A imperatriz participou de questões culturais e de bem-estar social que interessavam ao xá e criou seu próprio círculo de patrocínio e influência.

Ela foi patrocinadora do Festival Internacional de Shiraz. Farah, em geral, não estava envolvida na corrupção e nas ações repressivas da corte imperial, mas sua família tinha ampla representação em instituições culturais. 

Ele apoiou fortemente a política de modernização do xá, chamada de "Revolução Branca": expropriação de grandes propriedades, sufrágio feminino, ocidentalização e assim por diante.

Embora essas reformas acabassem não atingindo mais que uma pequena parcela da população, a política econômica ligada ao petróleo favoreceu o enriquecimento excessivo da classe ligada ao poder e o empobrecimento de amplas camadas da população."

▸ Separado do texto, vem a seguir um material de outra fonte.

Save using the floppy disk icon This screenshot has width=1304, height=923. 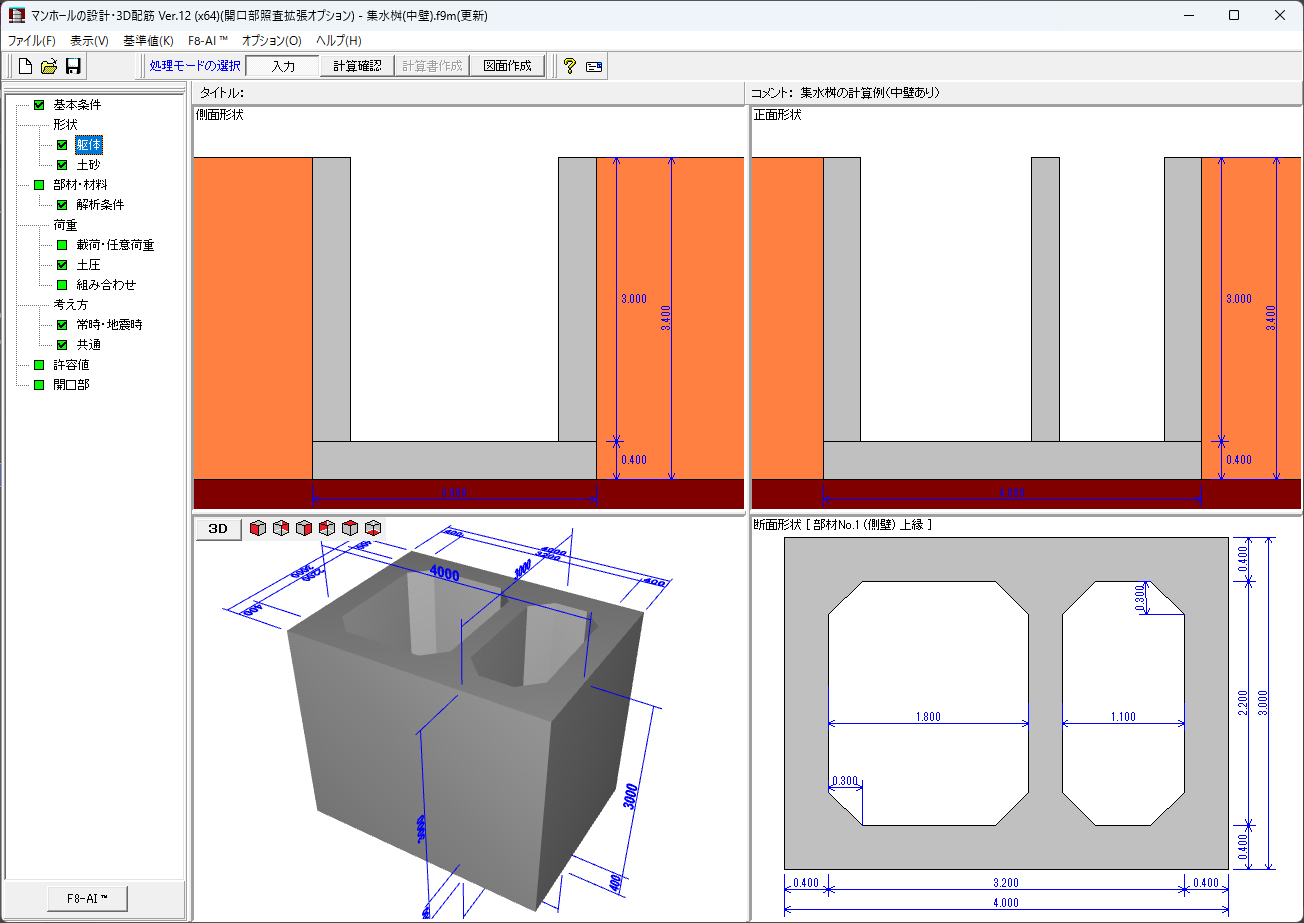(x=73, y=67)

Se os dados acima, obtidos via Google e IA, estiverem corretos, merece todos os encômios, não só pela beleza física, senão também pela interior a julgar pelas causas que abraçou.

Espero que seus últimos anos, em exilio na França e USA, estejam sendo vividos com saúde, sucessos e alegrias.

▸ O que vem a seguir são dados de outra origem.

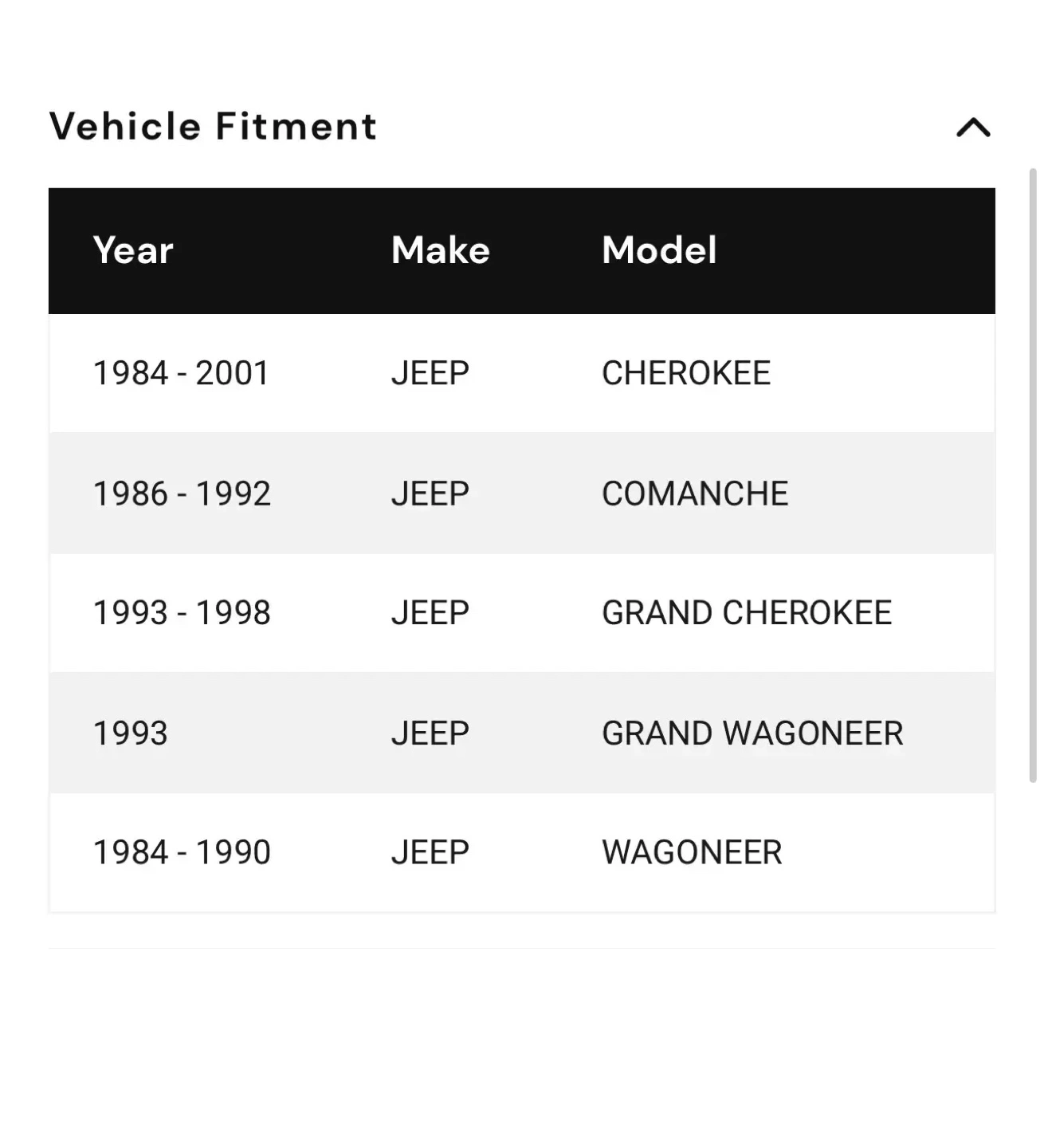Click JEEP make in Comanche row

coord(430,493)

E encerro com louvores à professora Molca, de história, em meus tempos de ginasiano, que nos ensinava sobre a importância de Xerxes e o Império Persa, cujos resíduos históricos guardo na memória.

Duvido que Trump tenha ideia sobre a história dos persas, origem dos iranianos. 

4 comentários:

Jorge Carrano disse...

Parafraseando Geraldo Vandré, o post tem o sentido de "Para Não Dizer que Não Falei das Flores".

Jorge Carrano disse...

Imediatamente após a Revolução Islâmica de 1979, sob a liderança do Aiatolá Ruhollah Khomeini, o novo regime teocrático rompeu as relações cordiais com Israel, mantidas pelo Xá.
E em face a ameaça de morte, levou o casal imperial ao exílio.

RIVA disse...

A pergunta que faço é (e não tenho a resposta) :

O povo iraniano prefere o Irã da época do Xá ou o atual dos Aiatolás ?

Jorge Carrano disse...

Também não tenho esta resposta, caro Riva.
Talvez minha analogia seja espúria, mas me faço esta pergunta em relação a Cuba. Os cubanos eram mais felizes ao tempo de Fulgêncio Batista ou agora, depois da revolução comandada por Castro.
O que se dizia, antes da revolução, era que Cuba "vivia sob uma casca de faceirice que escondia um país marcado por desigualdades sociais". Por trás dessa situação, dois fatores determinantes: a subserviência total aos interesses dos Estados Unidos e a influência perversa de um militar que virou o homem
forte de Cuba: Fulgêncio Batista.
Acho que a Revolução de Fidel foi um erro ao fim e ao cabo. Execro “Che” Guevara, tão reverenciado pelos intelectualóides.
Não vou falar da Rússia dos Czares, até Nicolau II, e a atual, pós 1917. Seria ir muito longe.
No Irã o regime foi deposto e substituído por uma teocracia liderada por Aiatolás.
De minha parte acho que religião não deve se misturar, se envolver em política.
Cada qual deveria ficar em seu quadrado: sagrado e secular.
Não sou – e nem precisava alertar – autoridade neste assunto. Portanto, sorry for my mistakes. Simple opinions.